A few years ago, my husband and I restored an old plantation tavern in Virginia. While researching its past I found an old map on which, near our home, was a notation, ‘Negro Hill.’ Unable to determine the story of its origin, local historians suggested that it most likely suggested a tragedy. For months it played on my mind. Each morning, I walked across our land to go down to the stream where I would meditate, and on my return trip I faced the direction of Negro Hill and wondered aloud what had happened there?

Finally, one morning when I returned from that walk, I sat down to do my daily journaling. What happened next left me baffled. In my mind’s eye I saw a scene play out as clear as a movie. I began to write, and the words flew onto the paper. I followed in the footsteps of a terrified little white girl, running up the hill behind her frantic mother. When they reached the top, through their eyes, I saw a black woman hanging from the limb of a large oak tree. I set my pencil down, appalled at the story line. I had written the prologue to The Kitchen House. Although fascinated by antebellum history, I abhorred the thought of slavery and had always shied away from the subject. Quickly I slipped the writing in my desk drawer, determined to forget about it.
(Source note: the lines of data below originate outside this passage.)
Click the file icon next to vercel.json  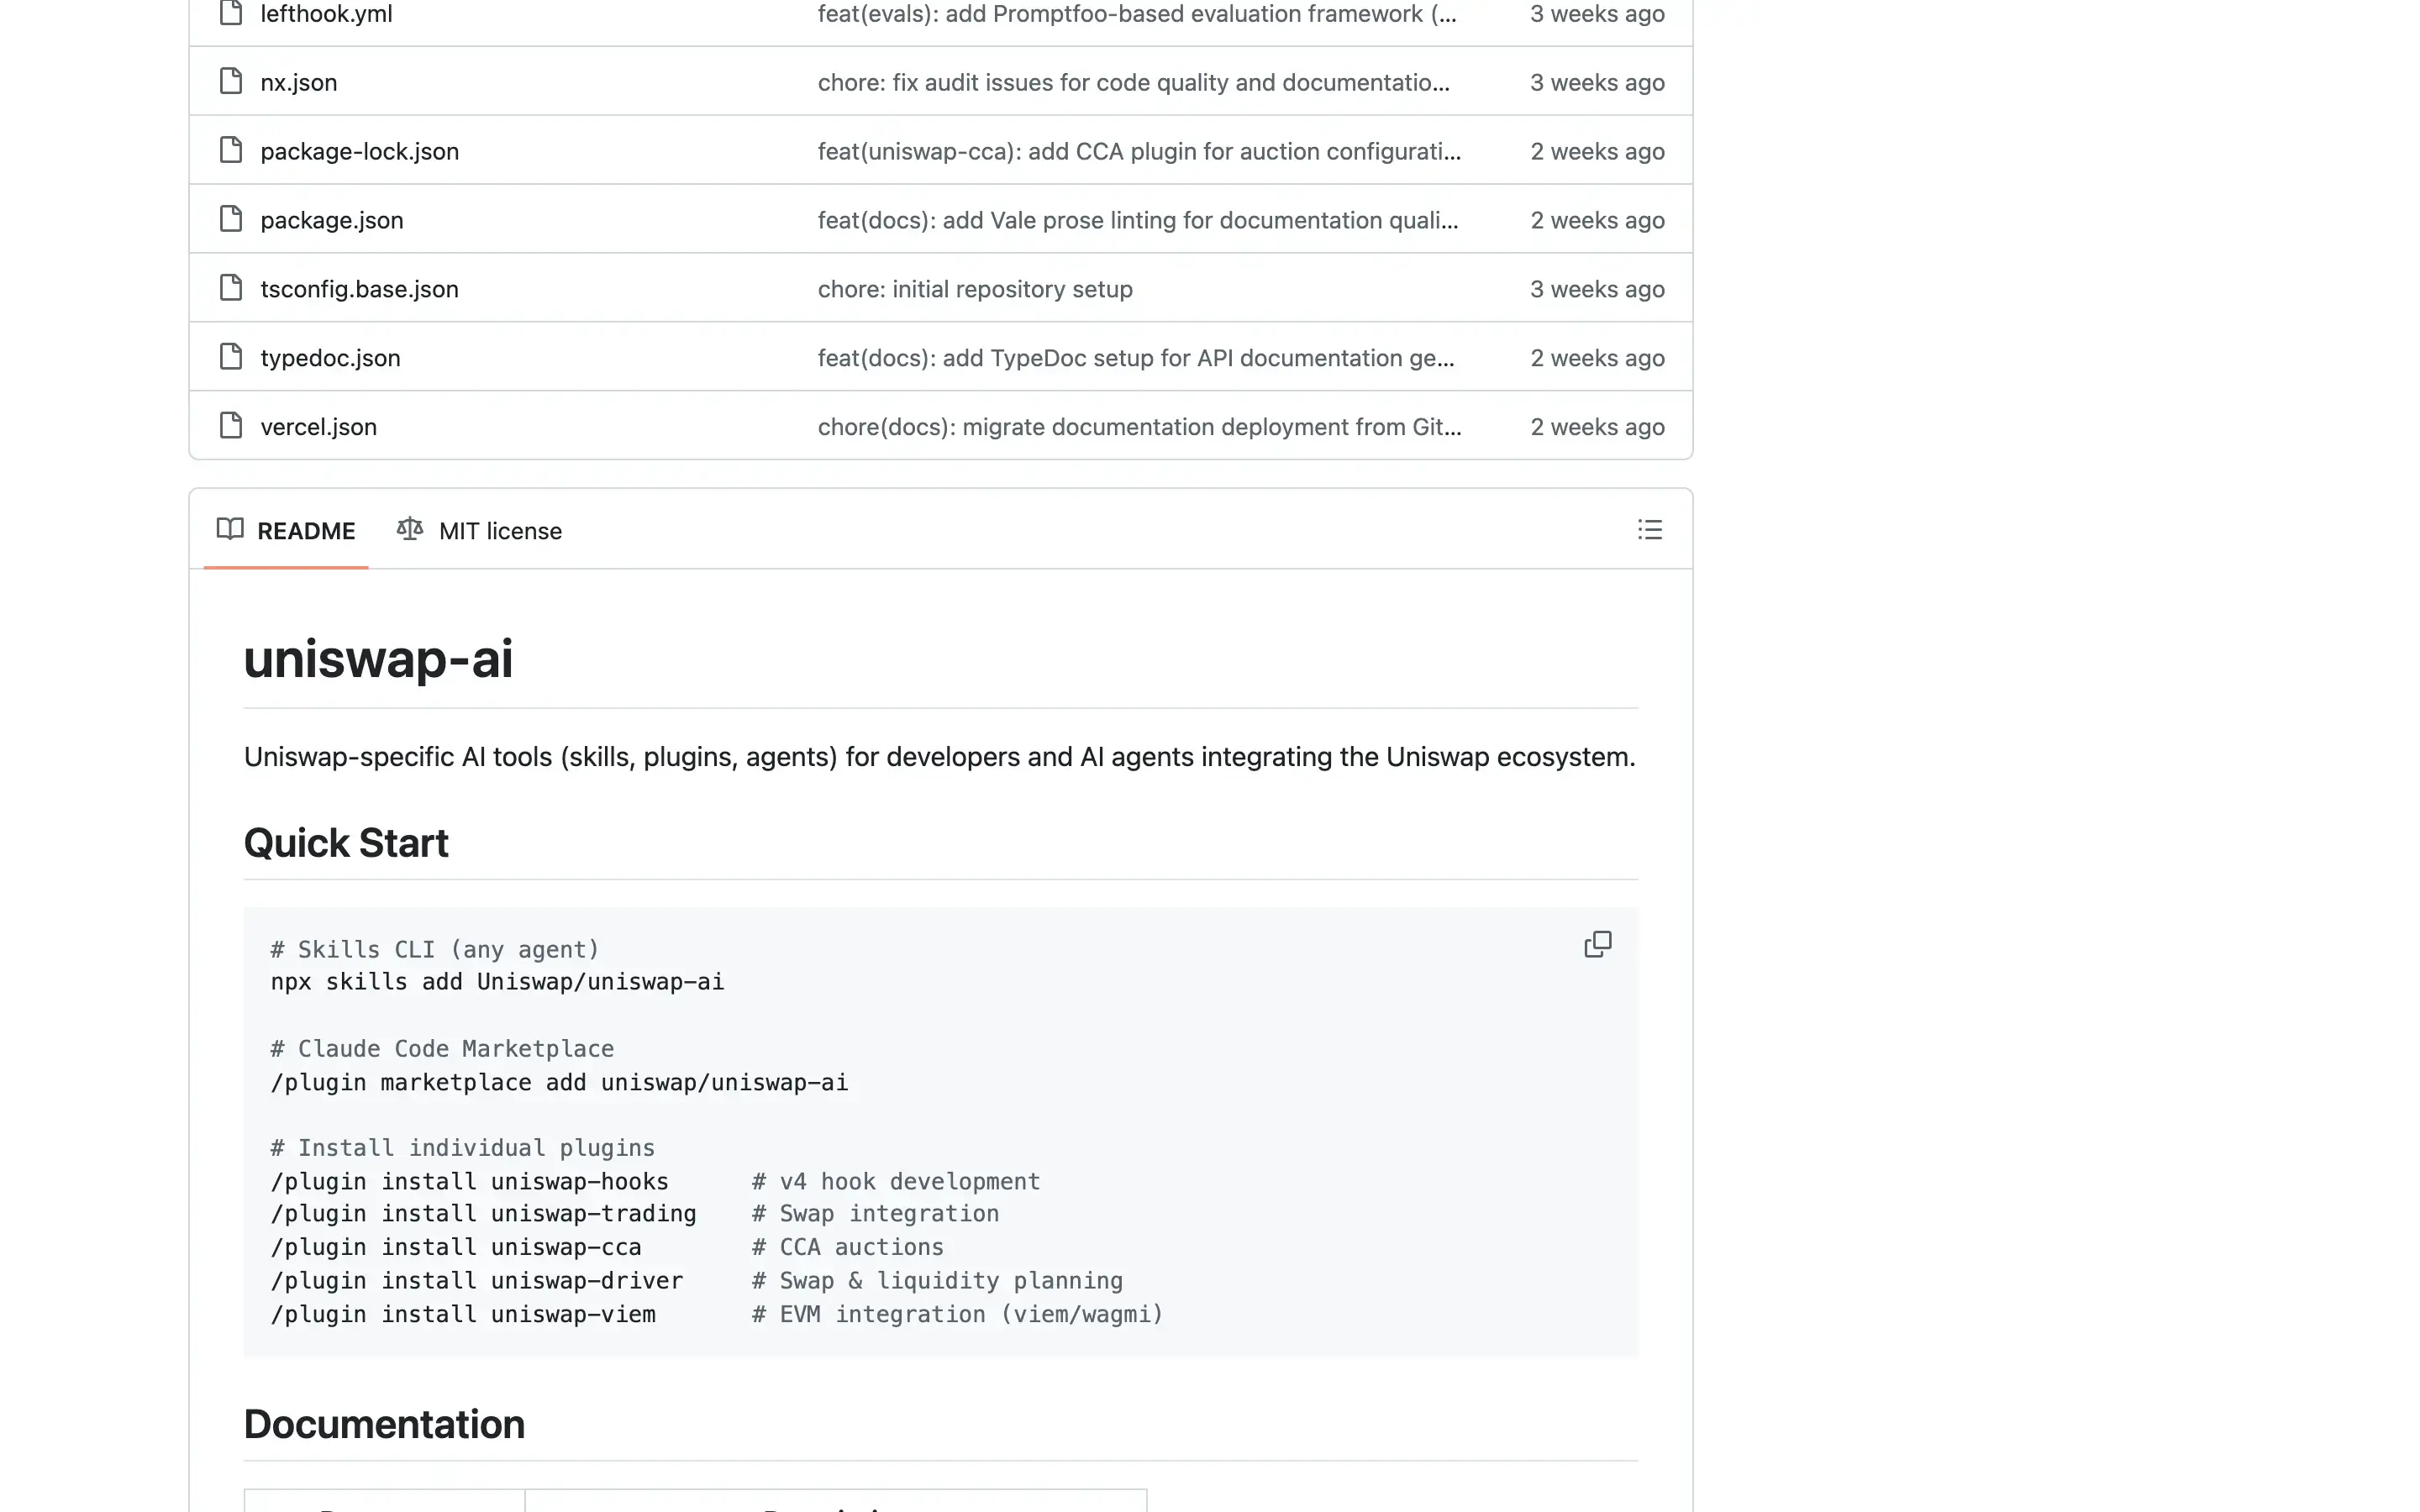230,425
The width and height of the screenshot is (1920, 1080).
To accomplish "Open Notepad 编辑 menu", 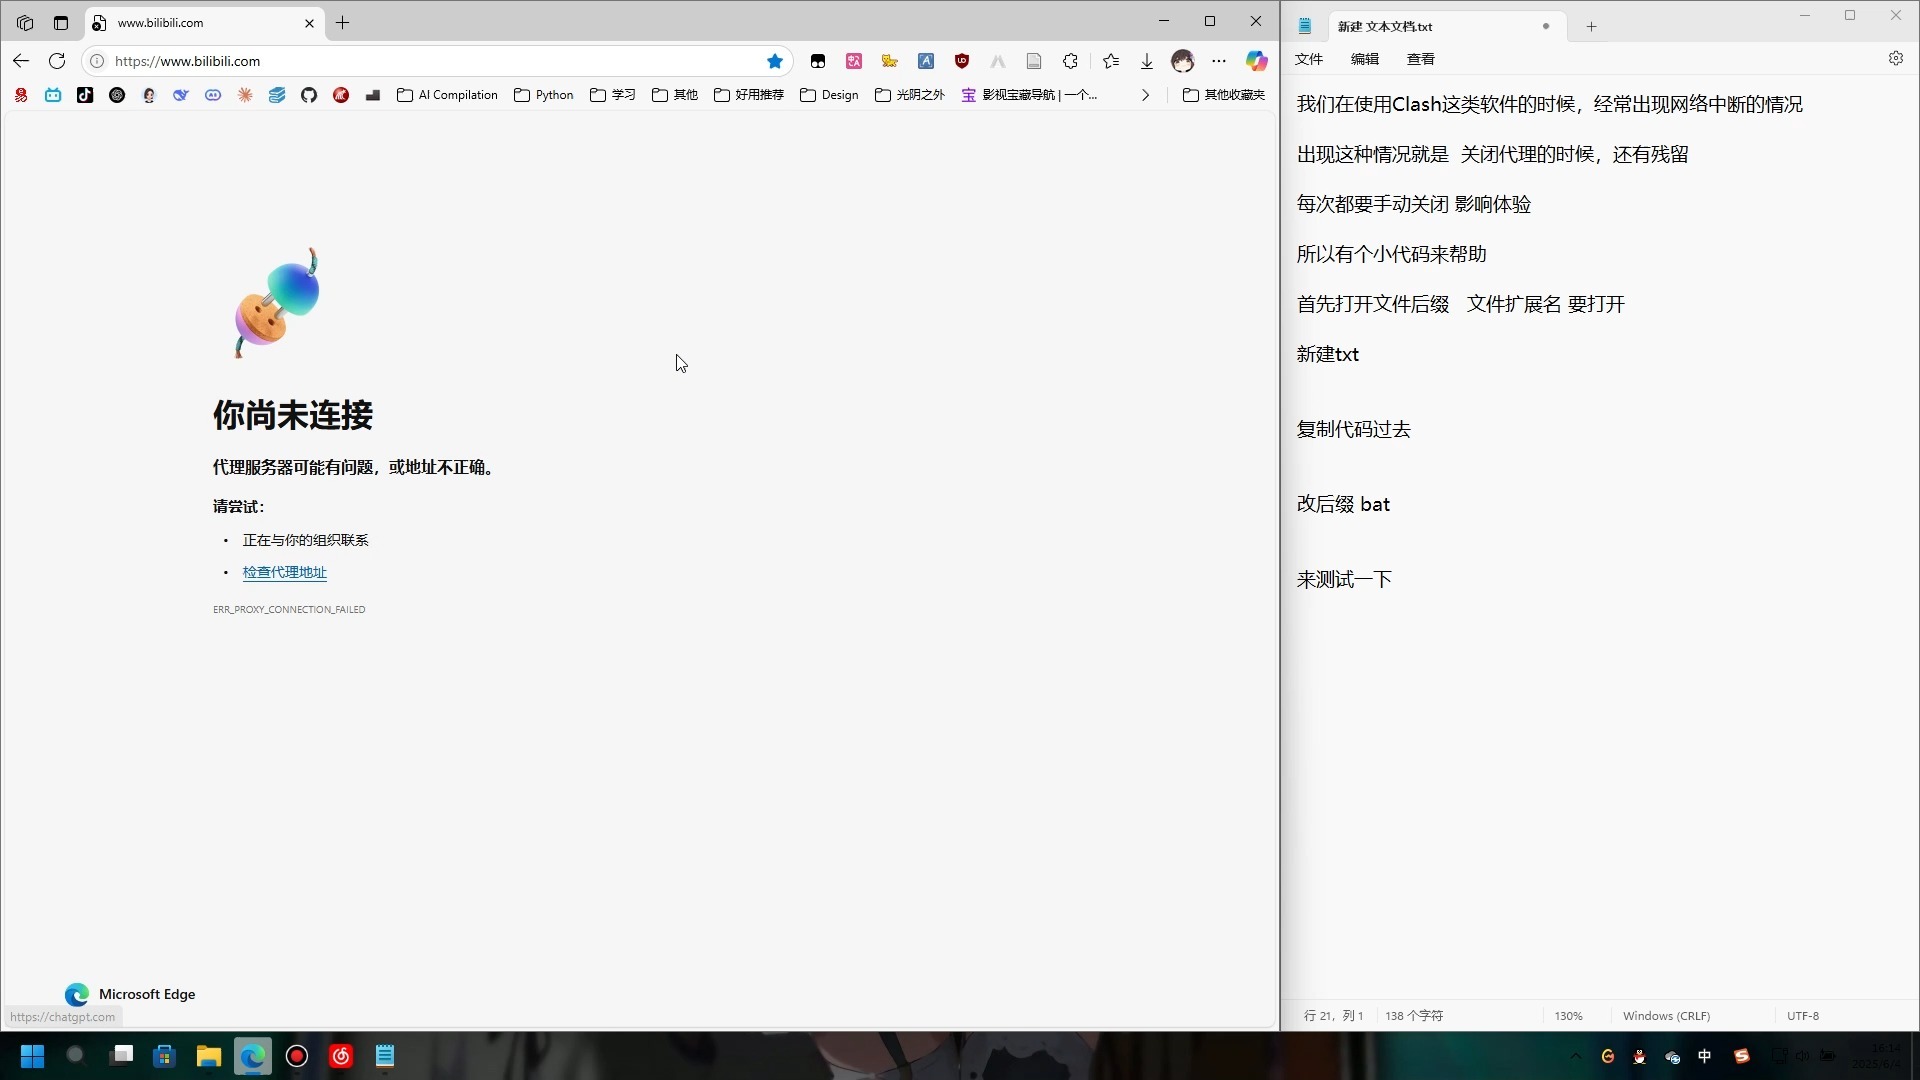I will click(1364, 59).
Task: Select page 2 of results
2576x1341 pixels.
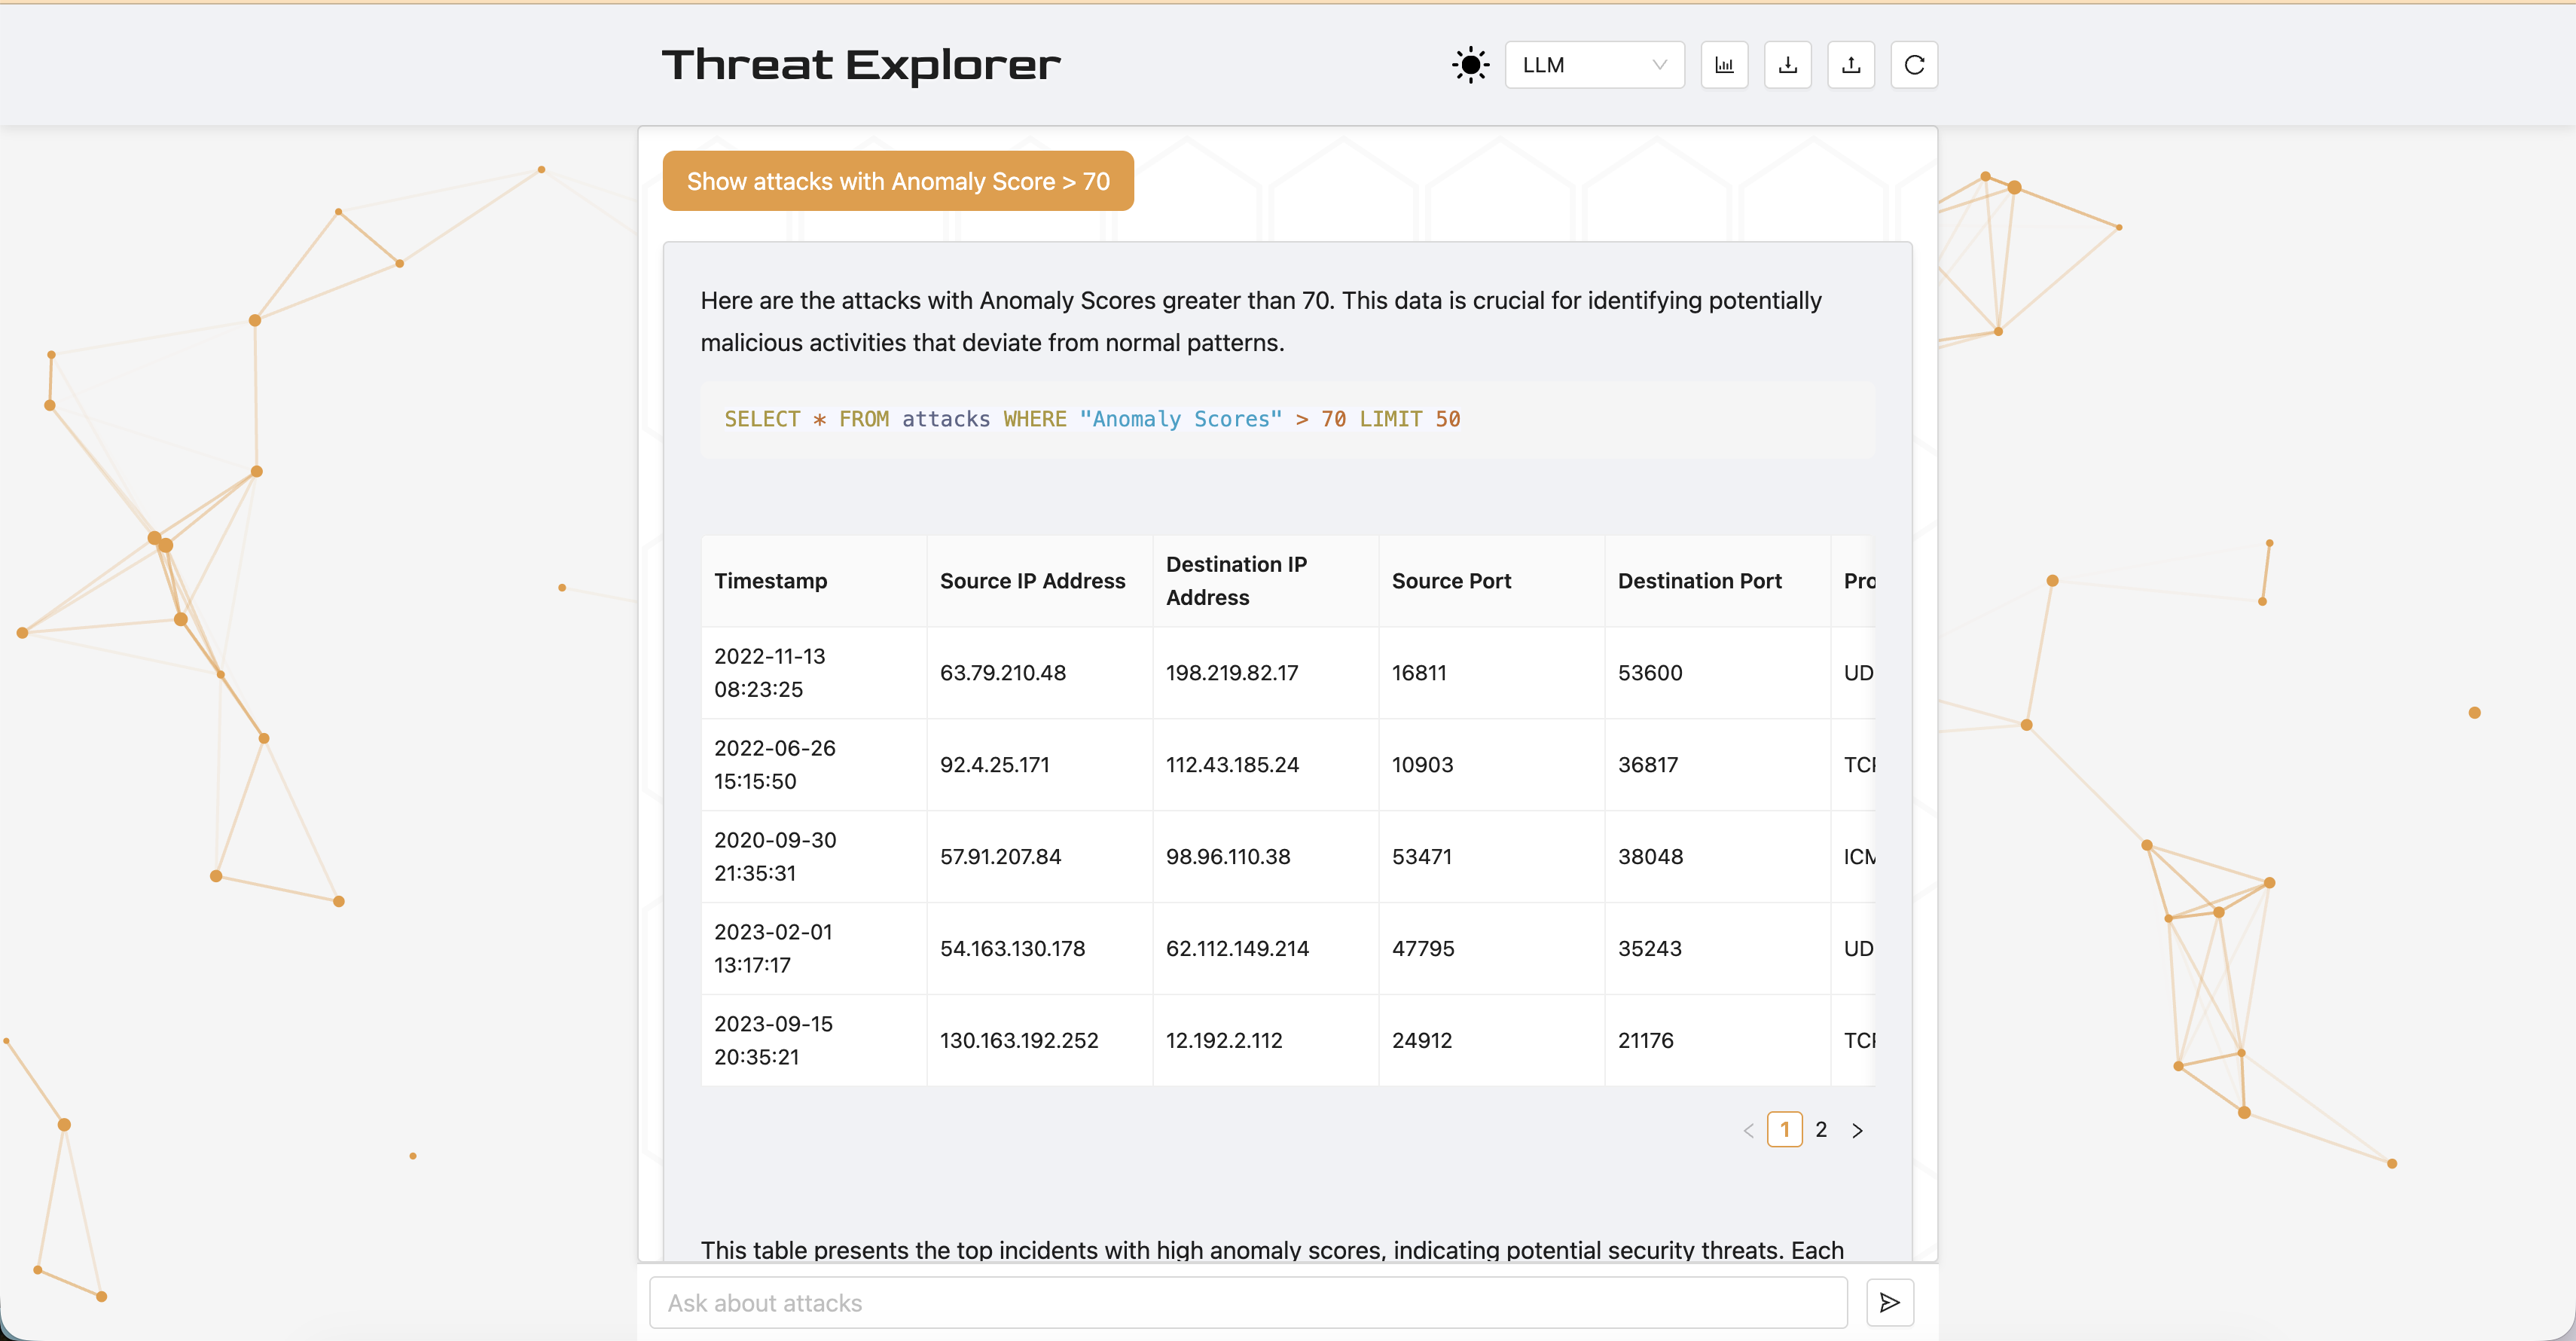Action: tap(1821, 1129)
Some weeks later, during a conversation with my father, I learned that an acquaintance of his had traced his ancestry back to Ireland. Around the turn of the nineteenth century, this man’s Irish ancestors had come over on board ship and, on that journey, both of the parents had died. Two brothers had survived, along with their little sister. They were able to track what had happened to the boys but they couldn’t find any trace of the little girl. As my father related the story, a deep chill ran through me. In my deepest core, I knew immediately what had happened to her. She was brought home to the Captain’s plantation as an indentured servant in Southside Virginia, and put to work in the kitchen house with the kitchen slaves. She awaited me in my desk drawer.

I began to do the research. I visited the many plantations in the area, particularly Prestwould Plantation. I studied slave narratives from that time period and interviewed African American people whose ancestors had been slaves. I spent hours in local libraries, the Black History Museum, the Virginia Historical Society and Poplar Forest. I visited Colonial Williamsburg many times over. Finally I began to write. Each day more of the story unfolded and when I finished, often emotionally spent, I was left to wonder what the following day would bring. The only time the work came to a standstill was when the characters took me to an event or to a place where I had not yet done my research.

I tried on a number of occasions to change some of the events (those that I found profoundly disturbing) but the story would stop when I did that, so I forged ahead to write what was revealed.

I am forever grateful to the souls who gifted me with their sharing. I can only hope I have served them well.